As Snowflake users know, even if you follow best practices for storing your data in a data warehouse or data lake, perennial challenges with security and governance are complicated by data privacy regulations that get more rigorous every year. And data silos just complicate matters. That’s why you’re using Snowflake!
For example, companies that do business in the European Union must adhere to exacting data lineage and traceability requirements to comply with the EU General Data Protection Regulation (GDPR) requirements. Similar regulations have come into effect in California with the California Consumer Privacy Act (CCPA). Industry-specific mandates, such as the Health Insurance Portability and Accountability Act (HIPAA) in healthcare, the Payment Card Industry Data Security Standard (PCI DSS) in ecommerce, and the Sarbanes-Oxley Act (SOX) in finance, further complicate security and governance.
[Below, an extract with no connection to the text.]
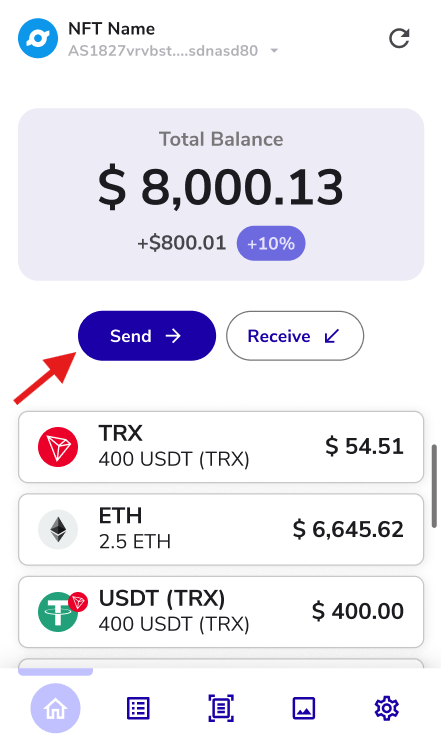
Task: Click the Total Balance amount card
Action: click(221, 194)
Data Governance in a Self-service Data Marketplace
As we mentioned in our previous blog, business analysts are wholeheartedly in favor of a self-service data marketplace. IT, on the other hand, has reservations — primarily around governance and security. To avoid what Gartner analyst Rita Sallam refers to as the “Wild West of Data,” it’s essential that any self-service data environment have a governance and security framework. Besides, a closer look at the stakeholders in such an environment reveals quite a few personas whose priorities need to be considered. They include:
- Data engineer
- Data steward
- Data analyst
- Business analyst
- Data scientist
- Data subject matter expert (SME)
Boomi DCP Accommodates Multiple User Personas
For Snowflake users, Boomi Data Catalog and Preparation (DCP) accommodates multiple user personas by default. In addition to pre-set access privileges, customized access rights can be created and saved by the data steward. DCP supports Kerberos and Active Directory, which facilitates import of access privileges by individual user or group. For example, if a new data source is added that benefits marketing users, everyone in that group can immediately be granted access.
Any data attribute in any data set can be selected as a function to mask data at the row or column level. This allows a user to see personally identifiable information (PII) on some records but not others, which is especially important for compliance with regulations such as the GDPR.
The Value of Collaboration: Shared Insights Reduce Costs and Time
The key benefit of collaboration tools in data management and data science is support for shared learning. Collaboration is an essential part of the Boomi AtomSphere Platform and helps Boomi deliver unmatched value in knowledge sharing and accelerated time to insight.
Often a business analyst working on a specific data project in support of a business goal would find the data the project required, cleanse and transform that data, and send the results to the requestor for visualization. Much of the knowledge required to perform these tasks would reside with that business analyst.
When the task of data discovery and prep is opened up to less technical users, the knowledge required to perform these tasks becomes even more important. The collaboration features of the Boomi platform substantially alleviate institutional knowledge lock-in by exposing all users to the knowledge of others — from metadata descriptions to shared transformation jobs and workflow automation — every aspect of the data pipeline. This shared learning substantially reduces time, cost, and effort while leading to much faster insights.
Crowdsourced Data Quality
Another key benefit of collaboration within a data platform is realized by the application of shared knowledge to data quality. From data accuracy to metadata descriptions, this information is valuable to every user, and the more users the more the value increases.
Users can rank data on a 5-star scale and share their perspectives on how helpful a dataset or metadata description is. For example, if a user has determined that “Initiate Transport EXT_!” as an attribute heading actually corresponds to the “Play” function on a streaming media data set, every user benefits from that insight.
Moreover, if users have questions about a particular dataset, they can initiate a chat with one another, or a subject matter expert listed in Boomi DCP’s business glossary.